Bulk Sugar Users May Increase Stockpiles in India Amid a Slump in Prices

India, the world’s biggest sugar consumer, may ease limits on stocks that producers of cookies, beverages and other bulk consumers of the commodity can hold because of a slump in prices, a government official said.

Industrial users, who represent 70 percent of the nation’s annual sugar demand of 23 million metric tons, may be allowed to keep 15 days requirement against 10 days now, said the official, who declined to be identified ahead of a final decision.

Raw-sugar prices in New York have plunged 50 percent from a 29-year high on reports of improved crop prospects in Brazil and India, the top producers, and delayed orders by buyers including Egypt and Pakistan. That’s prompted millers in the Asian nation to lobby for ending curbs aimed at improving local supplies.

“We’ve requested the government to put no limit on stocks held by bulk consumers,” Vinay Kumar, managing director of the National Federation of Cooperative Sugar Factories Ltd., said in an interview. “The situation has changed.

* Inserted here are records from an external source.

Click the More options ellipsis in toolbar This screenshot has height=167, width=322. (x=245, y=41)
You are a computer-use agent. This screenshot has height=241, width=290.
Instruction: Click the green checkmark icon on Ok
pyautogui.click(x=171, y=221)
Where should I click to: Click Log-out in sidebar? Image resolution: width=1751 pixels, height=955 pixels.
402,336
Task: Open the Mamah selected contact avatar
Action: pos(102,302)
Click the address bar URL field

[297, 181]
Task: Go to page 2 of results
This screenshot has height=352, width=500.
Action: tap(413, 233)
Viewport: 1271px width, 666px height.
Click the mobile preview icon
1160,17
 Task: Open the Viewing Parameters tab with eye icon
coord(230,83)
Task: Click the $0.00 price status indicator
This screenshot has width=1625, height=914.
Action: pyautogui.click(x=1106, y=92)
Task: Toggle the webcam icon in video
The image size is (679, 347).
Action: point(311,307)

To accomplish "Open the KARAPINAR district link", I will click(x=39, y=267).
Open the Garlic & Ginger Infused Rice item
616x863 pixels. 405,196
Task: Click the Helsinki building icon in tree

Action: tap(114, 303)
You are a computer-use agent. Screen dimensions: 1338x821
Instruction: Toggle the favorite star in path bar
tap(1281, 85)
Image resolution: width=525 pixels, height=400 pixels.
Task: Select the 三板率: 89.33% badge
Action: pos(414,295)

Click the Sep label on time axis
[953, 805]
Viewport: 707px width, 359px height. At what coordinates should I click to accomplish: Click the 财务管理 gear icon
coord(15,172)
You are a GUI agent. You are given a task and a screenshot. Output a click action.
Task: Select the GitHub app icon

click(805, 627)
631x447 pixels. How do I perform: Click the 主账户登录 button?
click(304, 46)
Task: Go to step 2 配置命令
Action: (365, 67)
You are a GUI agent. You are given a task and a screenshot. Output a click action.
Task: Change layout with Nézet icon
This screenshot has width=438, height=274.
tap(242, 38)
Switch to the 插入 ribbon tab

Prices have fallen.”

Prices in Mumbai, India’s biggest wholesale market for the sweetener, have fallen 31 percent from a record 4,050 rupees per 100 kilograms on Jan. 8 after the government extended duty-free imports of white sugar until Dec. 31 and predicted production may be more than previously estimated.

Output may be 23 million tons in the year ending Sept. 30, 2011, compared with 18.5 million tons forecast this year, Kumar said April 20. The increase may reduce the need to import as a stockpile of 3.5 million tons from the 2009-2010 season will add to supplies, he said that day.

India became a net buyer of the commodity since 2008 after cane growers switched to planting wheat and oilseeds, and last year’s drought damaged crops, pushing prices in New York to near the highest in three decades.